--- ENTRIES PROVIDED ---

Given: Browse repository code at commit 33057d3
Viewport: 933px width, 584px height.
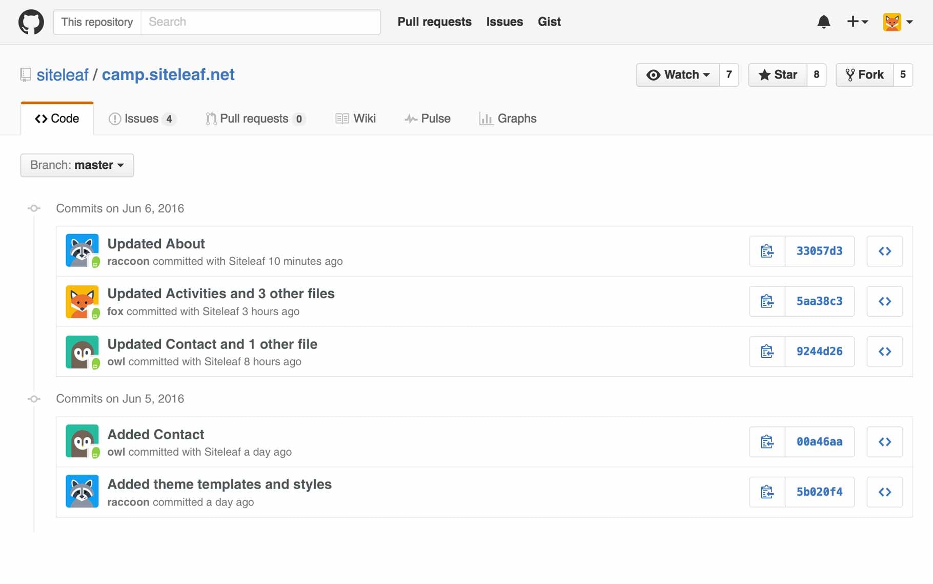Looking at the screenshot, I should click(x=884, y=251).
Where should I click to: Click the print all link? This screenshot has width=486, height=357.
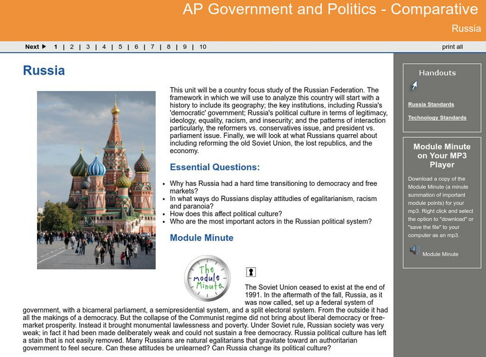pos(452,46)
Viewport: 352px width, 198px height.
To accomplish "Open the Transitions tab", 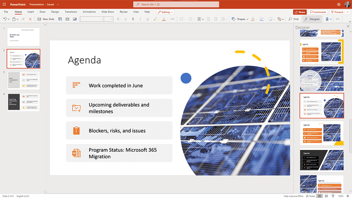I will click(71, 12).
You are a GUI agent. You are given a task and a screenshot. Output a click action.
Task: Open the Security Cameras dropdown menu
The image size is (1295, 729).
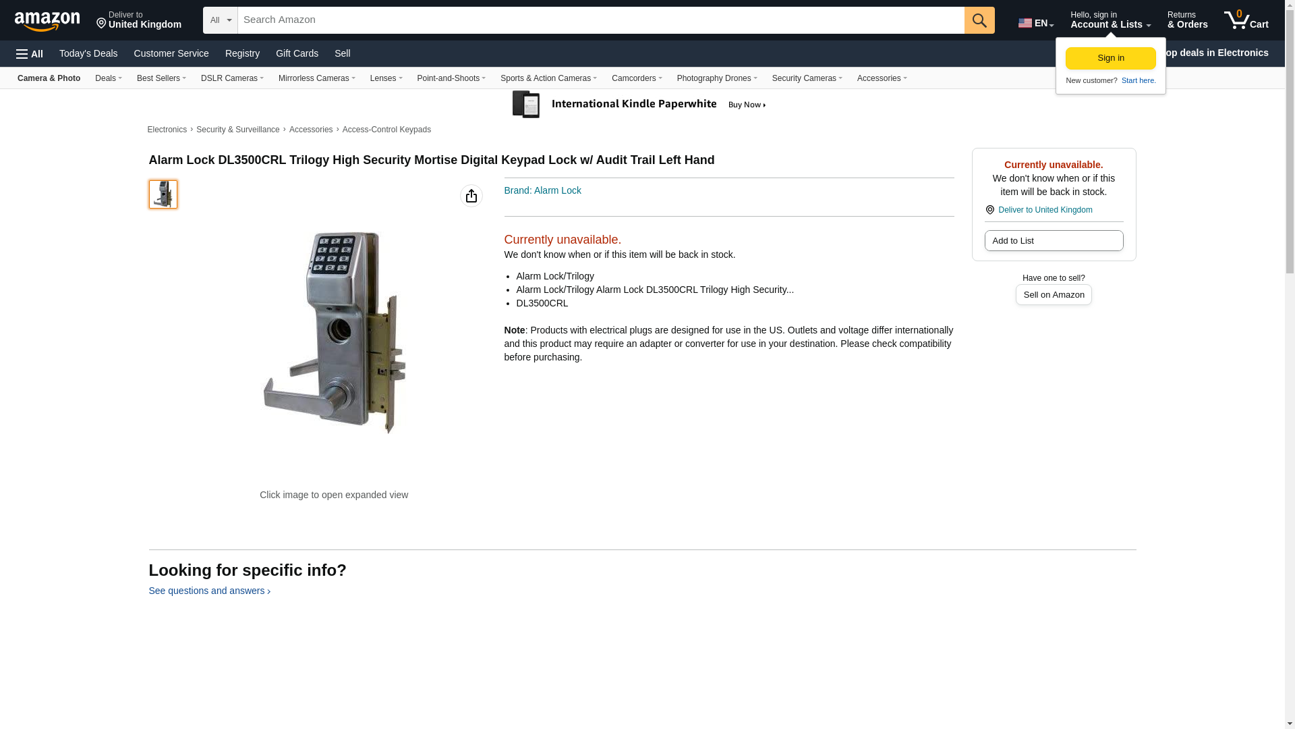coord(807,78)
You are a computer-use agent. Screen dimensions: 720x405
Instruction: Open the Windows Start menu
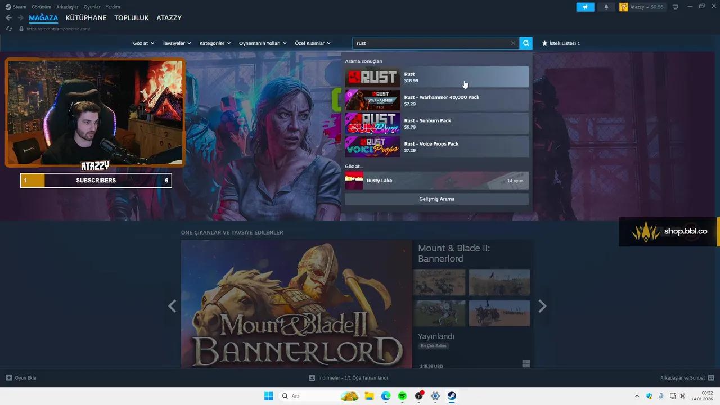coord(268,396)
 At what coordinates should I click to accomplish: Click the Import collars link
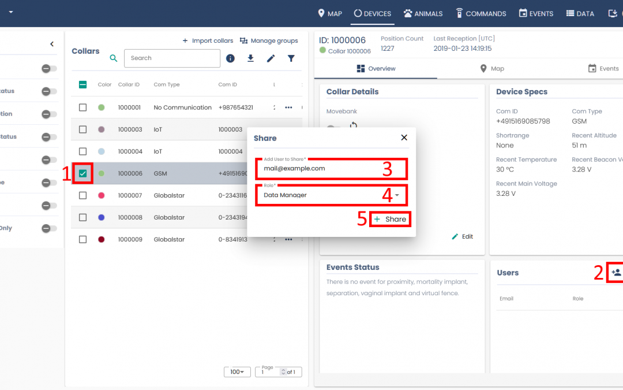tap(208, 41)
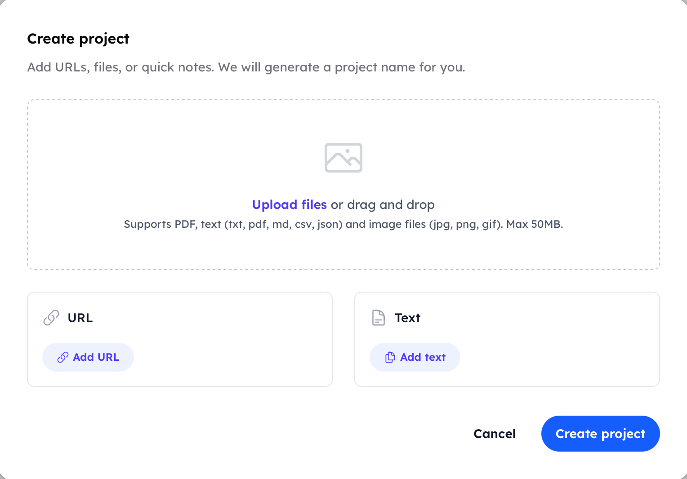Select the Text card
The width and height of the screenshot is (687, 479).
(507, 339)
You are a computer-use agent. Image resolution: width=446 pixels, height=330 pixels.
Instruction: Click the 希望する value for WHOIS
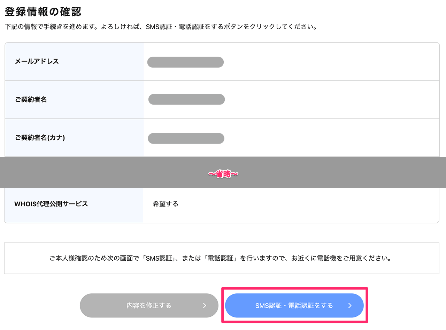click(166, 204)
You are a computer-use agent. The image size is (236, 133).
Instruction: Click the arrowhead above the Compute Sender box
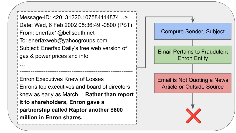click(x=193, y=21)
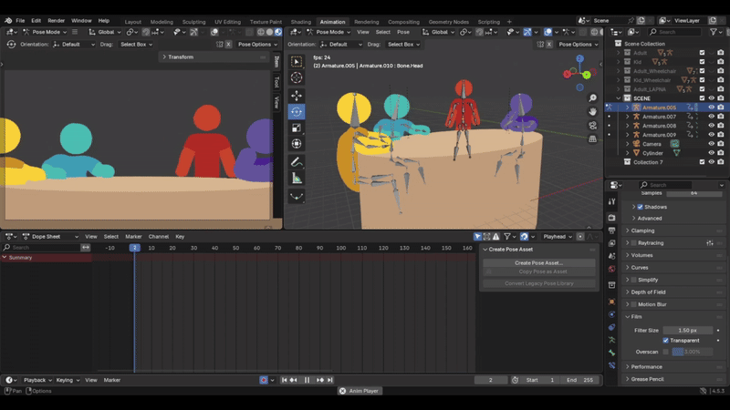Switch to the Compositing workspace tab
The image size is (730, 410).
403,21
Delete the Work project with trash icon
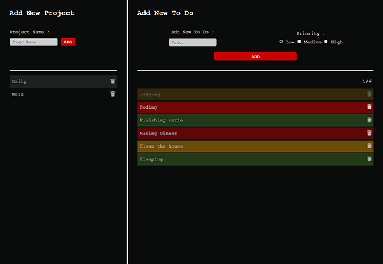The image size is (383, 264). (x=112, y=94)
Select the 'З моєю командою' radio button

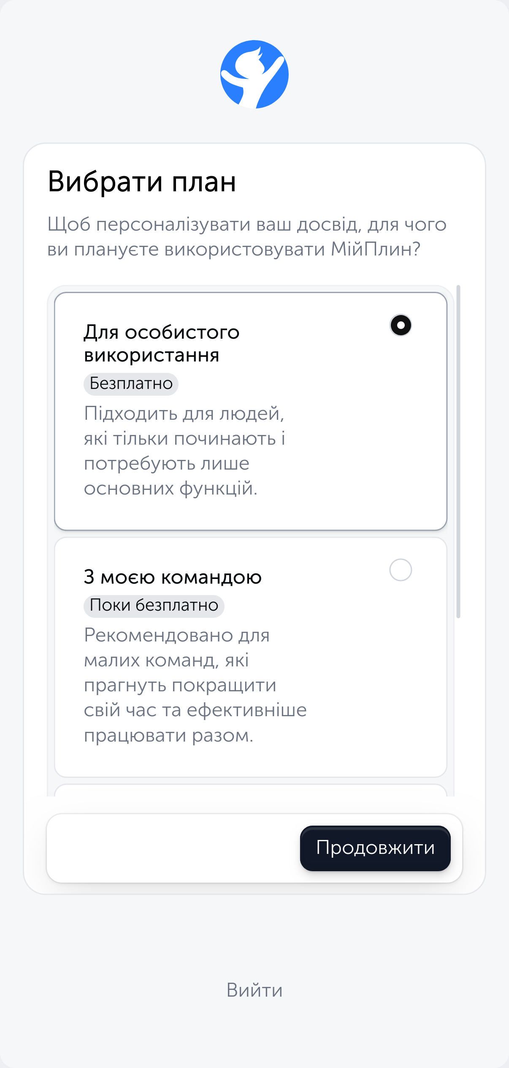click(401, 570)
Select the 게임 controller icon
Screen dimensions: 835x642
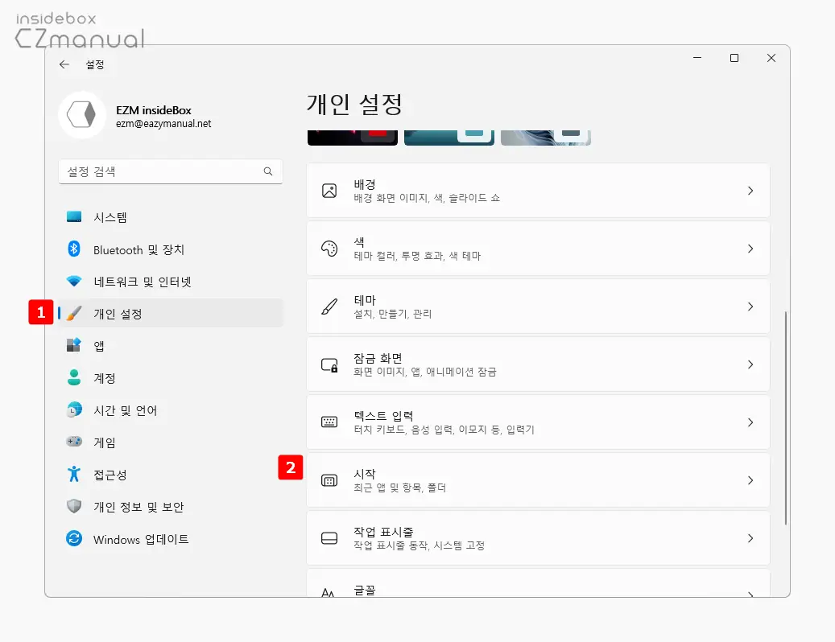pyautogui.click(x=73, y=442)
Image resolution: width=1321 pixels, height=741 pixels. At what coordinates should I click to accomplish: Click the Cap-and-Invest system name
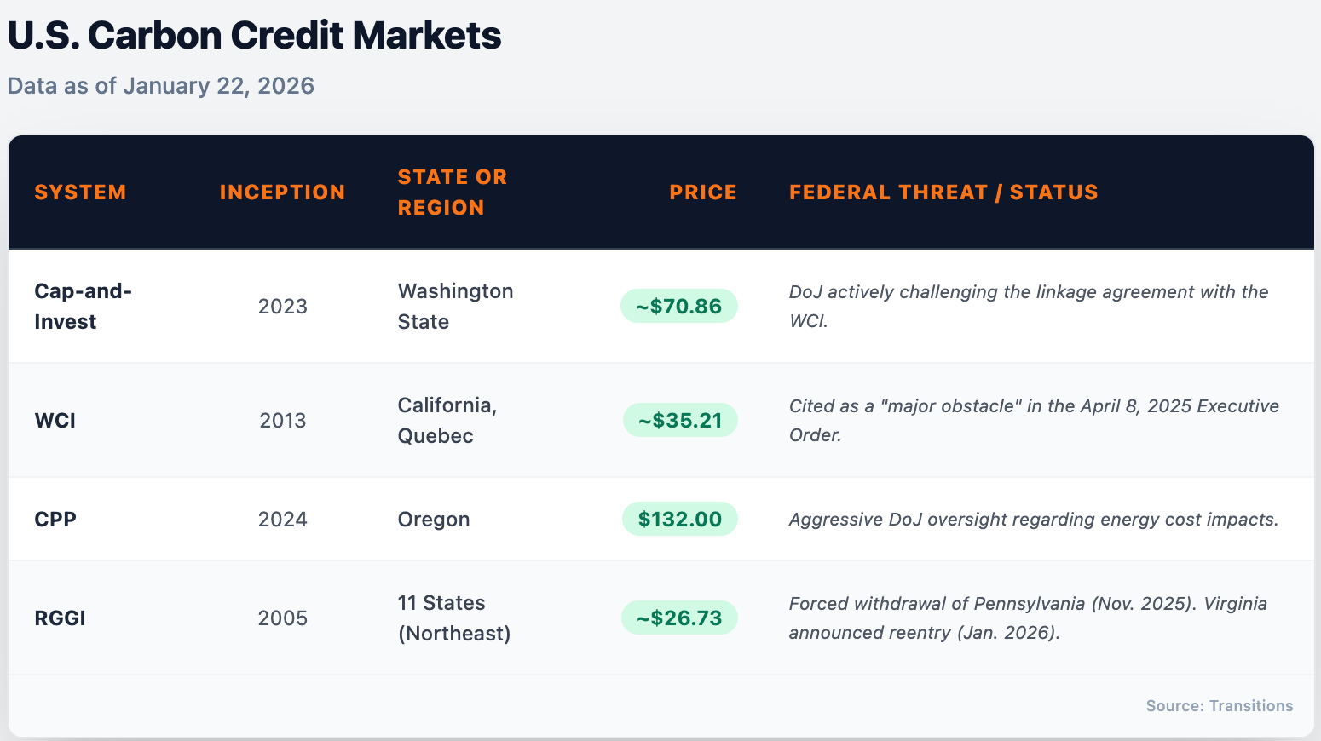(83, 307)
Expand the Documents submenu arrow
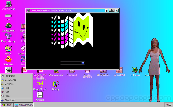The width and height of the screenshot is (173, 107). click(31, 80)
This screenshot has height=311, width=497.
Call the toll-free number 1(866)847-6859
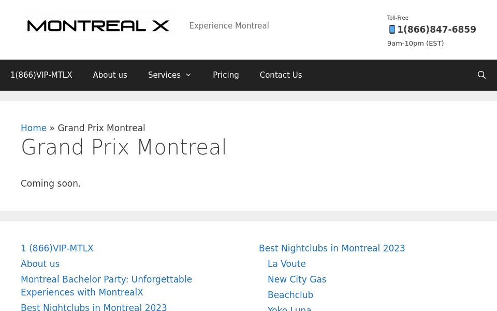tap(436, 30)
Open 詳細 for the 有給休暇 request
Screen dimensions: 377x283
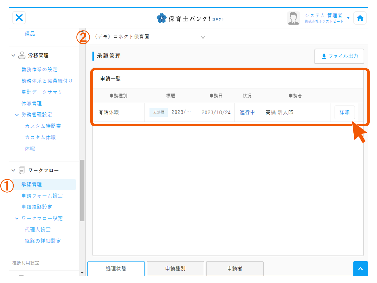[344, 112]
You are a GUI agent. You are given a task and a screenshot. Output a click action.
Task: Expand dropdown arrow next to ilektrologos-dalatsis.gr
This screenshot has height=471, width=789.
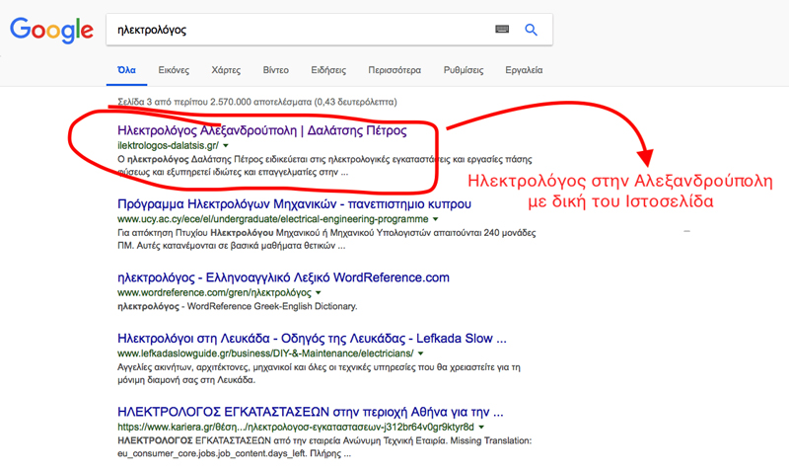click(226, 146)
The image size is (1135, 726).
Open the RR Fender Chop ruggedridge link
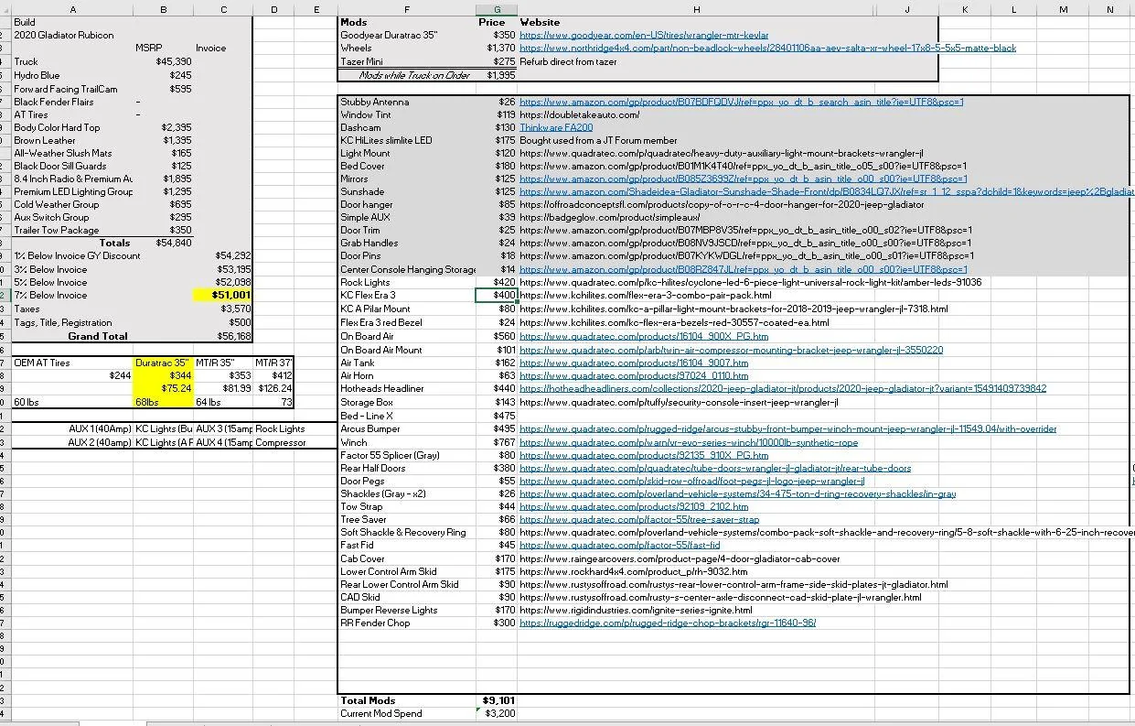[x=667, y=623]
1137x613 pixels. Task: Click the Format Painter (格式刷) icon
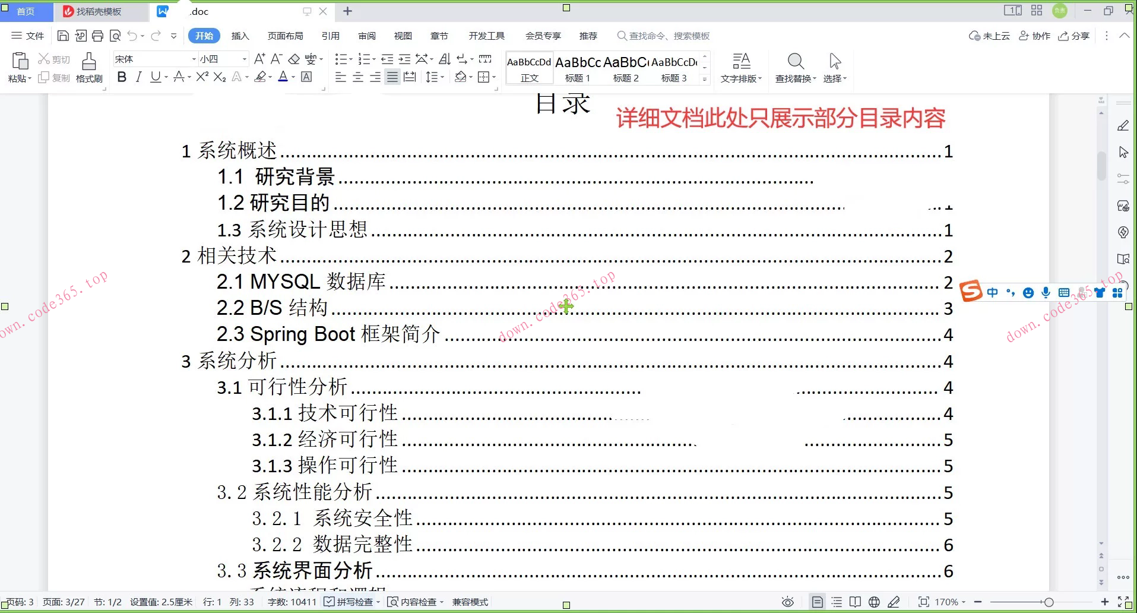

---

* _TASK OBJECTIVE_
Above are some records. Reproduce the lines from the one with "Viewport: 933px width, 584px height." down to the one with "Viewport: 352px width, 198px height.", keeping both, and leave every picture out.

* _EXERCISE ANSWER_
Viewport: 933px width, 584px height.
Looking at the screenshot, I should click(x=884, y=251).
Where should I click to: Click the print all link? This screenshot has width=486, height=357.
pos(452,46)
Viewport: 352px width, 198px height.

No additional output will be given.